NY High Court Overturns 2 Lower Court Rulings, OKs B'klyn Loft Renter's 9-Year Stiffing Of Landlord Over Failure To Bring Premises Up To Code
The New York Times reports:
- The state’s highest court ruled [...] that a Brooklyn loft tenant who has not paid rent since 2003 could not be evicted because the landlord had not brought the building up to residential standards.
- The ruling by the State Court of Appeals could affect tenants in some buildings covered by the 1982 Loft Law, which has allowed hundreds of former manufacturing or commercial buildings to be rented to tenants as long as the landlords make necessary changes, namely in fire protection and other safety measures, to bring them up to residential building codes.
- The tenant, Margaret Maugenest, has lived and worked as an artist in her Gowanus loft at 280 Nevins Street since 1984. According to her lawyer, Margaret B. Sandercock, Ms.

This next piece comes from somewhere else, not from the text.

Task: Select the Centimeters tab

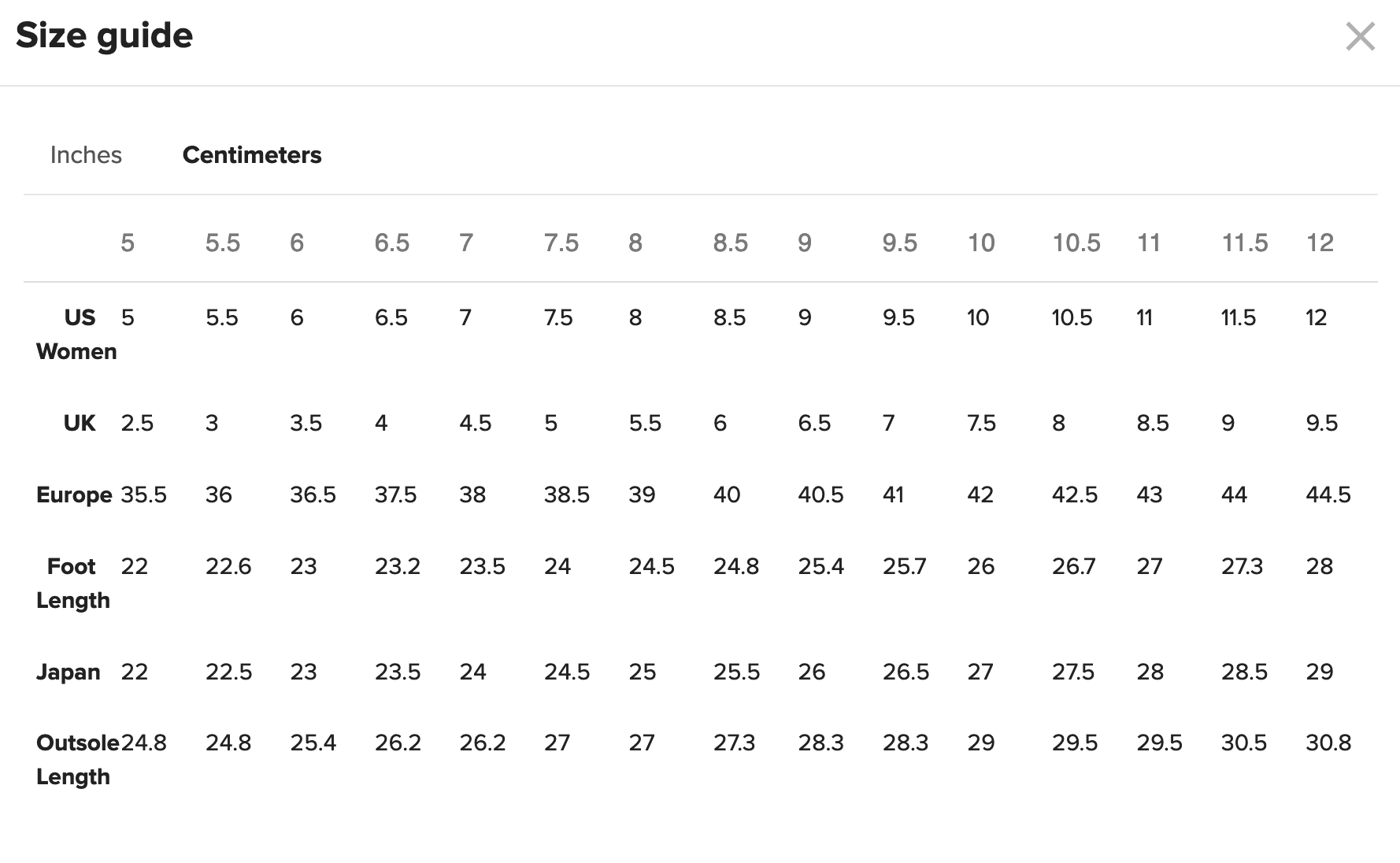Action: coord(252,155)
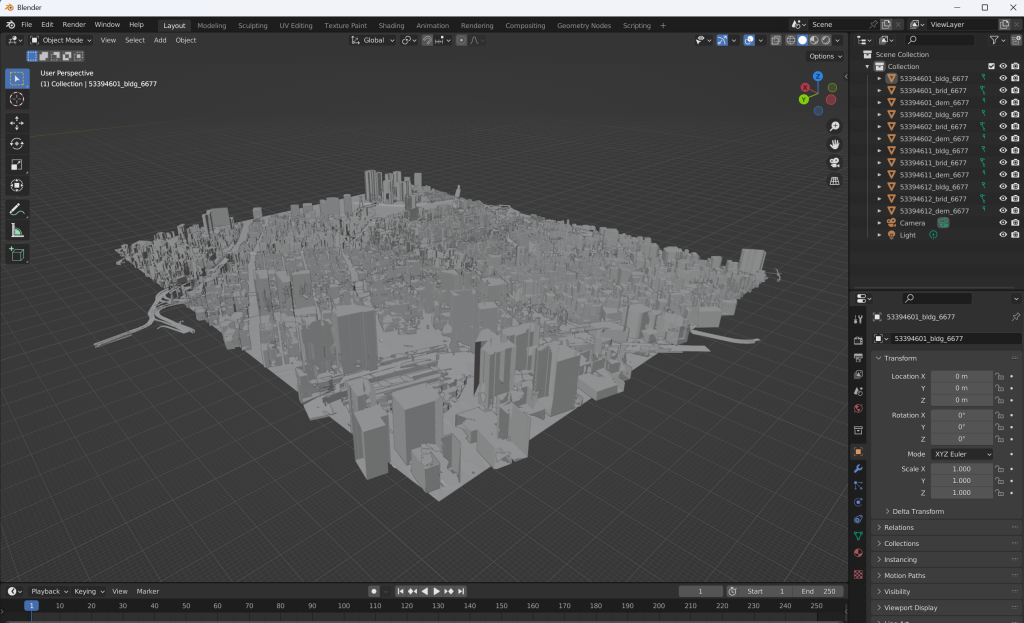This screenshot has height=623, width=1024.
Task: Click the viewport Options button
Action: (x=824, y=56)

Maugenest began withholding rent in 2003 because of maintenance, fire and safety issues. That rent, Ms. Sandercock said, was under $600 per month.
- In 2008, the building owner, Chazon L.L.C., sued to evict Ms. Maugenest for nonpayment, and two lower courts ruled in Chazon’s favor. But on Thursday, the appeals court said that because Chazon had missed deadlines for bringing the building up to residential code, and did not receive an extension from the city’s Loft Board, state law prohibited it from evicting tenants, even for nonpayment.

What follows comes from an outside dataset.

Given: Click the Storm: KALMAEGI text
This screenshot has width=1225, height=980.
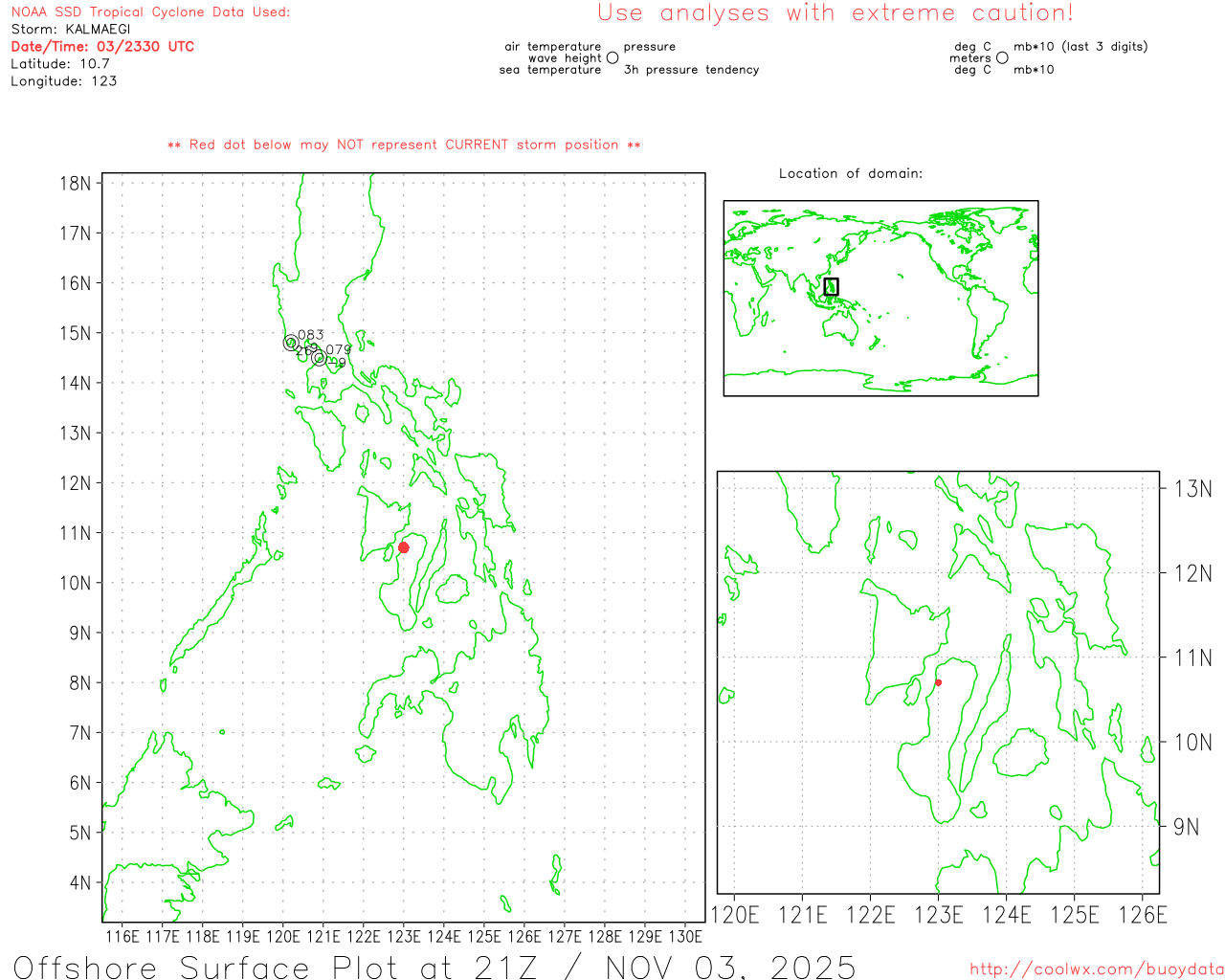Looking at the screenshot, I should coord(71,30).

- “In the absence of compliance, the law’s command is quite clear,” said the decision, written by Judge Robert S. Smith. Thirty years after the passage of the law, about 300 buildings, almost one-third of the total number under the Loft Board’s purview at the time, have still not managed to complete the process and receive residential certificates of occupancy.
- “Certificate of occupancy work is not just about really nice amenities that make the tenants happier,” Ms. Sandercock said. “It’s fire and safety.” It was unclear Thursday night how many of the about 300 buildings had not received deadline extensions and thus could face the same legal difficulty that Ms. Maugenest’s landlord has.
- The Loft Board can grant extensions for circumstances beyond a landlord’s control, but in 2006, the court said, the board rejected the landlord’s claim that it deserved an extension. A lawyer for Chazon did not return phone calls Thursday evening.
- Though Ms. Maugenest has not paid rent for nine years, she has not adopted the habits of someone who lives rent-free either, her lawyer said. Instead, she has put aside her rent money every month and saved it, just in case a court demanded that she pay. She may have just found herself with an extra $60,000.